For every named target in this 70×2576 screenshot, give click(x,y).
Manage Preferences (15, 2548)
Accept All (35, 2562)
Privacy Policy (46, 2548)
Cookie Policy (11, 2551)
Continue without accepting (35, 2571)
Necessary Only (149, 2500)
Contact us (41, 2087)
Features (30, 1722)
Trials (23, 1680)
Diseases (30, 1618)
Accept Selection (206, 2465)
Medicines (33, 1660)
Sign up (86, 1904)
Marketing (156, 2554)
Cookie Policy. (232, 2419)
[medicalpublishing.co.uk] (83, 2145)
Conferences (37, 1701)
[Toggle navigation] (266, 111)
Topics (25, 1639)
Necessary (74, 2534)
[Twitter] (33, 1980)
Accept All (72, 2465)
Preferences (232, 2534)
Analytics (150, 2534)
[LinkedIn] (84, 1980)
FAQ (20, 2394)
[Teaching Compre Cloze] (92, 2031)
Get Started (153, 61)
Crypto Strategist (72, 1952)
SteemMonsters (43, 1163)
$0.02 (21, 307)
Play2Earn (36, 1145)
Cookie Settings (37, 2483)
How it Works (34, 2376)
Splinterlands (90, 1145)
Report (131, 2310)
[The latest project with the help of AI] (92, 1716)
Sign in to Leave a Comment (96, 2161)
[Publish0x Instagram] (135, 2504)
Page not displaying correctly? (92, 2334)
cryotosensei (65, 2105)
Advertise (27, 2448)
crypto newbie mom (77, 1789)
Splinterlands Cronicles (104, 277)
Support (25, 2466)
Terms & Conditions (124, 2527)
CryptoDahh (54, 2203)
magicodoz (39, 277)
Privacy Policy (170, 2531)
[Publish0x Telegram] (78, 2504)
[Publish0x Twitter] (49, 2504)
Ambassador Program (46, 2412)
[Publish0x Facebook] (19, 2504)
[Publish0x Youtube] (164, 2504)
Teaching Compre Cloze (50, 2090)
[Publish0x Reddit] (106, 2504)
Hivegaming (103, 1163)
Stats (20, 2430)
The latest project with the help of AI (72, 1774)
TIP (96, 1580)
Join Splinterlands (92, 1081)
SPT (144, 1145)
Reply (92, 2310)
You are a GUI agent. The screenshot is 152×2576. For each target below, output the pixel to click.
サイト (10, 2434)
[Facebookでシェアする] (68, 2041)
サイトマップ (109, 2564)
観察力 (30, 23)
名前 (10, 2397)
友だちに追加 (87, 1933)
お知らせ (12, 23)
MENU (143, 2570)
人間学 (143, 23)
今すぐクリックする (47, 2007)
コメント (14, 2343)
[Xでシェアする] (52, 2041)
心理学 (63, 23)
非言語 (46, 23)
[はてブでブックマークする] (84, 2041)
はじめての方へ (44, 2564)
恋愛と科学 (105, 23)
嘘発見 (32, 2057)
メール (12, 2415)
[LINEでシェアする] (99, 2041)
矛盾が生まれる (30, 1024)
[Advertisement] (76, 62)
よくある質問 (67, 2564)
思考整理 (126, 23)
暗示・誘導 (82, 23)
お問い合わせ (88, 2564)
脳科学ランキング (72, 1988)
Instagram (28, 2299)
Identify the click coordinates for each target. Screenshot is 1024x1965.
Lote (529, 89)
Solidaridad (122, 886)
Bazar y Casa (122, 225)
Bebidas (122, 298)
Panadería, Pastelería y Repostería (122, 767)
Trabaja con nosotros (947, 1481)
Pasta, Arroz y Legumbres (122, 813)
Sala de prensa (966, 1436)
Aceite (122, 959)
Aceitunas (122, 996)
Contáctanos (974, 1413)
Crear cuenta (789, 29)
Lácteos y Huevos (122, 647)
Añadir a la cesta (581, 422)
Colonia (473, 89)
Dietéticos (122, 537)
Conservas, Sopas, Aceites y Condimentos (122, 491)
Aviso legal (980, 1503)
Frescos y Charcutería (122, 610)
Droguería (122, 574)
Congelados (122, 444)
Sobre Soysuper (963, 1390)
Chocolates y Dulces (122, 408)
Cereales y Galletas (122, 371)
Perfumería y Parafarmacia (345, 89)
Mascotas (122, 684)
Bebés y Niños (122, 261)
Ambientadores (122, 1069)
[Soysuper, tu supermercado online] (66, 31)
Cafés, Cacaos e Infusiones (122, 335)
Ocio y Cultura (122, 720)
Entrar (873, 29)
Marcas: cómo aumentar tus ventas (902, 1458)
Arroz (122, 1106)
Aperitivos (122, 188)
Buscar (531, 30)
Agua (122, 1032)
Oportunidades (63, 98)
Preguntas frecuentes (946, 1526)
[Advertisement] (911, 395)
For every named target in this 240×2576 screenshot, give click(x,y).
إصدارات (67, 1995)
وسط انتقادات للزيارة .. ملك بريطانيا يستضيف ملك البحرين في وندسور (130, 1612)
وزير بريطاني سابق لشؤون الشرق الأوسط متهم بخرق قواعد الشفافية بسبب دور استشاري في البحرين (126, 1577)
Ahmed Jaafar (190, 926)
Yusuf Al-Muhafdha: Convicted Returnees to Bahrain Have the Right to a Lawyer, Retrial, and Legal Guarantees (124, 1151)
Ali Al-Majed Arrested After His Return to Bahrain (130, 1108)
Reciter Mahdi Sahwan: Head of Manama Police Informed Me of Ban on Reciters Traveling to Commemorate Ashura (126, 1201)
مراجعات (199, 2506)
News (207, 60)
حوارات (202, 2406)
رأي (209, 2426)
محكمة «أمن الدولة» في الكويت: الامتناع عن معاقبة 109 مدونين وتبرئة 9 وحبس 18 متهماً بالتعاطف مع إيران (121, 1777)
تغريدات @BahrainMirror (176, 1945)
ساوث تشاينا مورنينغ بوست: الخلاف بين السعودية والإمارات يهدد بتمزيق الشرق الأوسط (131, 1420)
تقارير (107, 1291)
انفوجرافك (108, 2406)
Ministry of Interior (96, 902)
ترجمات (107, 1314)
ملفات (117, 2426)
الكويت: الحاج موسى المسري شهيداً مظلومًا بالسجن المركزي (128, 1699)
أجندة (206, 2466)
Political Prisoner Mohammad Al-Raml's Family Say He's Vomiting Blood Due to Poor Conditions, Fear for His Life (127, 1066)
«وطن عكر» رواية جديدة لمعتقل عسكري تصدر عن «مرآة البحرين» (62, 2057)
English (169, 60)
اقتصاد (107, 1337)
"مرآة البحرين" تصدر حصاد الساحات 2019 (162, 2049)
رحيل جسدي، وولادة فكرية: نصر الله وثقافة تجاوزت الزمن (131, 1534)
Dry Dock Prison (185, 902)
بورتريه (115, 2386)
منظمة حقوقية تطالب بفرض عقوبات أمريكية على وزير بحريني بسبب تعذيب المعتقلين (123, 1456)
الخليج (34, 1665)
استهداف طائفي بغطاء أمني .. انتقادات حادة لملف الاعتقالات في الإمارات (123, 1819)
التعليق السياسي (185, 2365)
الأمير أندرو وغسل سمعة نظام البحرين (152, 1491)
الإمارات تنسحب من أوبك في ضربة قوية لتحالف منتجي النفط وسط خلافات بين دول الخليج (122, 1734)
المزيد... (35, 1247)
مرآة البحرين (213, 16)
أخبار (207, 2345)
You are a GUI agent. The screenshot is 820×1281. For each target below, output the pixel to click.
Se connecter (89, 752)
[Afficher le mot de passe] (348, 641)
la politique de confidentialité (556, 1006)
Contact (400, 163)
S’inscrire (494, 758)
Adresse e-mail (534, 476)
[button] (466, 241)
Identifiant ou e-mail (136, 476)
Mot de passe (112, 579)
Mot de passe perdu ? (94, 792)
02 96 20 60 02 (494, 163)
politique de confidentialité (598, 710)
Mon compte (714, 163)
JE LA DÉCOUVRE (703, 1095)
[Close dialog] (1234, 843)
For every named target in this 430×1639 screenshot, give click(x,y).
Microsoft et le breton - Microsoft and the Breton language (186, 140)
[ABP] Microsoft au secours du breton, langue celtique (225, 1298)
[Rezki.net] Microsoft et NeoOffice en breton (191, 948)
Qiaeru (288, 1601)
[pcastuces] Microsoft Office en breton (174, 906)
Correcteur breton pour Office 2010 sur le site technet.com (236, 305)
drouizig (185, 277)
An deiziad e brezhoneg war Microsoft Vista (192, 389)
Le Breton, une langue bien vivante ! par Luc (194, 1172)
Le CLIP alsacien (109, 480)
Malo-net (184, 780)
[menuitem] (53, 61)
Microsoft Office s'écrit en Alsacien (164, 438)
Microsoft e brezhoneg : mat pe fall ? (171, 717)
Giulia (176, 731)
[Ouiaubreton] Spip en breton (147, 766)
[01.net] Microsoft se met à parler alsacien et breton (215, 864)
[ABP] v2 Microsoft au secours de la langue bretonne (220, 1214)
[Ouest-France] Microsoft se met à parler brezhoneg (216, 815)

:::::

### PROBLEM:
Filter the entries and copy each line with "Policy".

### RESULT OF THIS EXERCISE:
Privacy Policy (46, 2548)
Cookie Policy (11, 2551)
Cookie Policy. (232, 2419)
Privacy Policy (170, 2531)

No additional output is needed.